Work to be completed – Across all entries below, how many lines include "computer"? Answer with the number alone.

Data for this task –
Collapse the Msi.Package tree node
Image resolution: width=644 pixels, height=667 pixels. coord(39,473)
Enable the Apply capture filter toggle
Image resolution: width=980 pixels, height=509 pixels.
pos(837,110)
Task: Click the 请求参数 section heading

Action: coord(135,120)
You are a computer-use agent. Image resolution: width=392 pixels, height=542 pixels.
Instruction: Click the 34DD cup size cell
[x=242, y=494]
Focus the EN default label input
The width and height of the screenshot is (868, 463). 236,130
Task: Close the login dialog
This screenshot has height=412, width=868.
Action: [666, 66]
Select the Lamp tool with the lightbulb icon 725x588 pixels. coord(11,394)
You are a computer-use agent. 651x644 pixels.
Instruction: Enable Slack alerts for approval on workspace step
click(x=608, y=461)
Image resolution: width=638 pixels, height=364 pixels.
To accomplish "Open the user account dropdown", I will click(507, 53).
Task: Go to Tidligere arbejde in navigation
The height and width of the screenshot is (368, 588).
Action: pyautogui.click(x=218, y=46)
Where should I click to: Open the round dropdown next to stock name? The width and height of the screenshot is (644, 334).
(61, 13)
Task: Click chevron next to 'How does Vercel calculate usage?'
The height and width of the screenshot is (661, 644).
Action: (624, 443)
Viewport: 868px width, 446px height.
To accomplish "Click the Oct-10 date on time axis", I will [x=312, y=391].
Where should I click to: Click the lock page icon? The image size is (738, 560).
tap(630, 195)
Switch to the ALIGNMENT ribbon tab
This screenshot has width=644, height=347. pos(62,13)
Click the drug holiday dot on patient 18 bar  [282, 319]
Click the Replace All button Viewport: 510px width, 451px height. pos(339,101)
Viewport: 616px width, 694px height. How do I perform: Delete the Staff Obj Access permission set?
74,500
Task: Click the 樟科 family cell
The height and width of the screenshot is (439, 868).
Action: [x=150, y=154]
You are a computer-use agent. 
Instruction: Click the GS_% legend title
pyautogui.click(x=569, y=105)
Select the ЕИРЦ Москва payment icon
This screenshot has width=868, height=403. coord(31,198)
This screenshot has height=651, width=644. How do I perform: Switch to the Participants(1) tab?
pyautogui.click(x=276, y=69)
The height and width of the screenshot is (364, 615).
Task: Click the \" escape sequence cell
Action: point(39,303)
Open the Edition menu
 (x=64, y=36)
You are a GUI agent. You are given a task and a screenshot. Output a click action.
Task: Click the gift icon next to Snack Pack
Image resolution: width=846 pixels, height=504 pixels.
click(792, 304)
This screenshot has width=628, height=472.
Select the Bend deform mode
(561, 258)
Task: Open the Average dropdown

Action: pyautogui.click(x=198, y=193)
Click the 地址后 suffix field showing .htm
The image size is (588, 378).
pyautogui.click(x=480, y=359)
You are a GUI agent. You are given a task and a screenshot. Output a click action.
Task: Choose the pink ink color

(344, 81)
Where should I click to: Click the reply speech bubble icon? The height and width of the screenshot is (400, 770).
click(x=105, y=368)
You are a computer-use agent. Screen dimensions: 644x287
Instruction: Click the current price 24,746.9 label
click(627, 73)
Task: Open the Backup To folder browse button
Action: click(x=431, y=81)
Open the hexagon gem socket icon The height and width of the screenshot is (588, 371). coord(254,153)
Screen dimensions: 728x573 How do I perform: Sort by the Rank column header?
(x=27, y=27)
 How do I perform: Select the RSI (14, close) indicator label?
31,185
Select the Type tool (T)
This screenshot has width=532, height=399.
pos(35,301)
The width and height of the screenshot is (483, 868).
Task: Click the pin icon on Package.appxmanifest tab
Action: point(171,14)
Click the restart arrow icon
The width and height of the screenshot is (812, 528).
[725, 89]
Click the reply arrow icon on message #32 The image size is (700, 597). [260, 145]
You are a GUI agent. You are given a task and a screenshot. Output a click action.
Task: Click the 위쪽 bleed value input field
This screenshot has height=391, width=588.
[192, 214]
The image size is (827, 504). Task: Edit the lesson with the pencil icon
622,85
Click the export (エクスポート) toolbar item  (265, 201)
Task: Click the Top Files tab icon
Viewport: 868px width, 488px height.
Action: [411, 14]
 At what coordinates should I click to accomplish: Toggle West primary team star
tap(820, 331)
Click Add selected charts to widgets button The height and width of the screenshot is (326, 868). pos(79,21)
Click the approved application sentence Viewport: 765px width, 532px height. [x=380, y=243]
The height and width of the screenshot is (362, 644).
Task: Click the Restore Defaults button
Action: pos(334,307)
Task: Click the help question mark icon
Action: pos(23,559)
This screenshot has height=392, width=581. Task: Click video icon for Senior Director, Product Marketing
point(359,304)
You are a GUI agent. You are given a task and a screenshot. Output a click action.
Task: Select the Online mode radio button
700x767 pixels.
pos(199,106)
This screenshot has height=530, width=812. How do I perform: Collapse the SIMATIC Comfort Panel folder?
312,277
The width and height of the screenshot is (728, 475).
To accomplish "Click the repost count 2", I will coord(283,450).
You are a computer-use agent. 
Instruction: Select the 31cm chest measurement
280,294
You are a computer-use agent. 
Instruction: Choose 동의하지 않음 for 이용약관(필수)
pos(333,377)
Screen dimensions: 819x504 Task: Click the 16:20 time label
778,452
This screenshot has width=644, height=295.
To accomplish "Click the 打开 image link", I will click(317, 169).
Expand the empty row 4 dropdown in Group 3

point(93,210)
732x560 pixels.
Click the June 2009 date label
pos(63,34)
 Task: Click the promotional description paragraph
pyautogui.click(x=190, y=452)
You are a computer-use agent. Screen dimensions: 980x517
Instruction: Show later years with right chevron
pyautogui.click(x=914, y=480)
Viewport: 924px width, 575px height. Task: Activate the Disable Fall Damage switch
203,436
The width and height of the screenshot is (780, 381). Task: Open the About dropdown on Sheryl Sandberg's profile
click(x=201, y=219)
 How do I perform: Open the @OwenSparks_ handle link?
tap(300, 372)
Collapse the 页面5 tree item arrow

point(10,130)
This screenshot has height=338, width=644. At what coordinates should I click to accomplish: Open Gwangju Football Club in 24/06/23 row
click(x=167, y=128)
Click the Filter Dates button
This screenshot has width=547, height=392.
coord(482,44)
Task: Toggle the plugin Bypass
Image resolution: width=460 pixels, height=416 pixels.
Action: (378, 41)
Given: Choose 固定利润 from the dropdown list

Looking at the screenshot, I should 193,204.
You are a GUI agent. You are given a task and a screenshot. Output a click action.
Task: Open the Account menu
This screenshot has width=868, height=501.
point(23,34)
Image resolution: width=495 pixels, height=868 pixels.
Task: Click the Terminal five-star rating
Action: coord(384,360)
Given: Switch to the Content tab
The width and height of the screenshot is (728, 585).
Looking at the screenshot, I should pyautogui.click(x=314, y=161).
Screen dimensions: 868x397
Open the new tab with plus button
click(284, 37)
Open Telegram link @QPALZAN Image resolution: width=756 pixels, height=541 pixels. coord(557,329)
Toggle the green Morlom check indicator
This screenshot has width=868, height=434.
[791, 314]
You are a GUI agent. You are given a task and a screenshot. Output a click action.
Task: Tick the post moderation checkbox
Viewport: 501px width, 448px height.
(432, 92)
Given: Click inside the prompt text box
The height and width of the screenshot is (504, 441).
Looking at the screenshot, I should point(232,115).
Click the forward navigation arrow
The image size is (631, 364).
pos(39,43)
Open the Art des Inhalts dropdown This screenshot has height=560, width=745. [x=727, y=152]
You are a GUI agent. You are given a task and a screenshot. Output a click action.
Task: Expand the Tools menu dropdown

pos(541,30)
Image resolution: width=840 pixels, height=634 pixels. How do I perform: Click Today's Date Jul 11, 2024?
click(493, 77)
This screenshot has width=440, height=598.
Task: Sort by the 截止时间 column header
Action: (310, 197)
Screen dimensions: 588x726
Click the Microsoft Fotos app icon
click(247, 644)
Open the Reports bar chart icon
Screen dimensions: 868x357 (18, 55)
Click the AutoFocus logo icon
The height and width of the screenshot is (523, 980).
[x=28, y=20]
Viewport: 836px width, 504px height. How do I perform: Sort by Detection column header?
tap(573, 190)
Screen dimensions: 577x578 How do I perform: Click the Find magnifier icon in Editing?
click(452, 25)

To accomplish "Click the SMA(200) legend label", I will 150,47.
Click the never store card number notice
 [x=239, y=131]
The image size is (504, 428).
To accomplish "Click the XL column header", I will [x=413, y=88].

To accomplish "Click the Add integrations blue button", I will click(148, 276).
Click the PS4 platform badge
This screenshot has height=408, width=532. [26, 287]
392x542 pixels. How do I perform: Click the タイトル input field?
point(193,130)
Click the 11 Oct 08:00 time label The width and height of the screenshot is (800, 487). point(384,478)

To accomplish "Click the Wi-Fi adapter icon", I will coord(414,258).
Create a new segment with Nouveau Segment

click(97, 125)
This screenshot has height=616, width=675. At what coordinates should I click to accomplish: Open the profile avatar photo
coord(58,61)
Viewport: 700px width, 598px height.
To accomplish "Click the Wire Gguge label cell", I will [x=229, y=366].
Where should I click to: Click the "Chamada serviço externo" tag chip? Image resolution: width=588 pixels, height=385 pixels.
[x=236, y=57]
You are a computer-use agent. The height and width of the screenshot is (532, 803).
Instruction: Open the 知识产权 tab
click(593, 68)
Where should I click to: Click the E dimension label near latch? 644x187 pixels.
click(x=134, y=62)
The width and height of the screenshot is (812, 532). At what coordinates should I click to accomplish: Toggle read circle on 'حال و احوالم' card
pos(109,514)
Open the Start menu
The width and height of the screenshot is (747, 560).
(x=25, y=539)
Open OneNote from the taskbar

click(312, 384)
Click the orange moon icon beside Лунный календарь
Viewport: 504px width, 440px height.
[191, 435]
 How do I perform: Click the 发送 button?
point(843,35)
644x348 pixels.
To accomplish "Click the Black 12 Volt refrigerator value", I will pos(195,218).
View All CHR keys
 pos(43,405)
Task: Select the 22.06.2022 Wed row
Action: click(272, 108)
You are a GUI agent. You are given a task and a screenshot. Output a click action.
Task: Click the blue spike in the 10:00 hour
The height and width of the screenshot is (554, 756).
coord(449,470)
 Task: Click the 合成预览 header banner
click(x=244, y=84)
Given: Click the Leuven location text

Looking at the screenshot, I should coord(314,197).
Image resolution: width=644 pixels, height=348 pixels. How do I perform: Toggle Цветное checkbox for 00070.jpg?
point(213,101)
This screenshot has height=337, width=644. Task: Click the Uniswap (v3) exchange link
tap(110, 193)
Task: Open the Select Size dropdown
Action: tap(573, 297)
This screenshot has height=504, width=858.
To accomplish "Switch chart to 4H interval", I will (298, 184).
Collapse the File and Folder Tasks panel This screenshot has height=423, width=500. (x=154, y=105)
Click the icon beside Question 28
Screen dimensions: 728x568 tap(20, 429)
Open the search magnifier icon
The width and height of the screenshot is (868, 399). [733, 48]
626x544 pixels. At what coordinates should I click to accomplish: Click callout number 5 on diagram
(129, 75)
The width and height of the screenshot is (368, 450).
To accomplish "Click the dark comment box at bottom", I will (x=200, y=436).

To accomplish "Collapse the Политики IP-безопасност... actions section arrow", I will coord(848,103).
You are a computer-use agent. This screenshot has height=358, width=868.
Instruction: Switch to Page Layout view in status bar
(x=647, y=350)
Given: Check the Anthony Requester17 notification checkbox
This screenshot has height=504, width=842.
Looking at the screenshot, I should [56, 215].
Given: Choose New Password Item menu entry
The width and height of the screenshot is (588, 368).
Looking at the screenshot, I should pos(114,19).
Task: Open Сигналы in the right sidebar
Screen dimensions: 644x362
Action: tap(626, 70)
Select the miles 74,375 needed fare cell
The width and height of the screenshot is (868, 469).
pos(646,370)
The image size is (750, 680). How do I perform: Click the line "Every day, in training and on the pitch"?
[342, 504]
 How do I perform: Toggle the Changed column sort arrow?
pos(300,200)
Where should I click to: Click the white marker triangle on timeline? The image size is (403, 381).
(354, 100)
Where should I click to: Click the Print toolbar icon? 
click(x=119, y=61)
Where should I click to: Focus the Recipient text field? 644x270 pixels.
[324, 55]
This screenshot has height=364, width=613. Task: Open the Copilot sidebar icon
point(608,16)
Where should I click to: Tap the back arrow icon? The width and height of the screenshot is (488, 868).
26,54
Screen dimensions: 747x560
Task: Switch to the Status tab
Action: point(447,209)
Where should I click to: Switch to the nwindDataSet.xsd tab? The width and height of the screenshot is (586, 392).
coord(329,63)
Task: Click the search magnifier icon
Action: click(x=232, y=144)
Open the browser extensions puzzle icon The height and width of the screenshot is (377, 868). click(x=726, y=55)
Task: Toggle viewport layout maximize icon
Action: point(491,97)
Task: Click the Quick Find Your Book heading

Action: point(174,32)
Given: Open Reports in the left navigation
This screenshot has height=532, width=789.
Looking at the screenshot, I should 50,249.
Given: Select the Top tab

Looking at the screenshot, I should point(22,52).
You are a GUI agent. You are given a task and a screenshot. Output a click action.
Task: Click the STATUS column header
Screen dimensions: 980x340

Exercise response – 9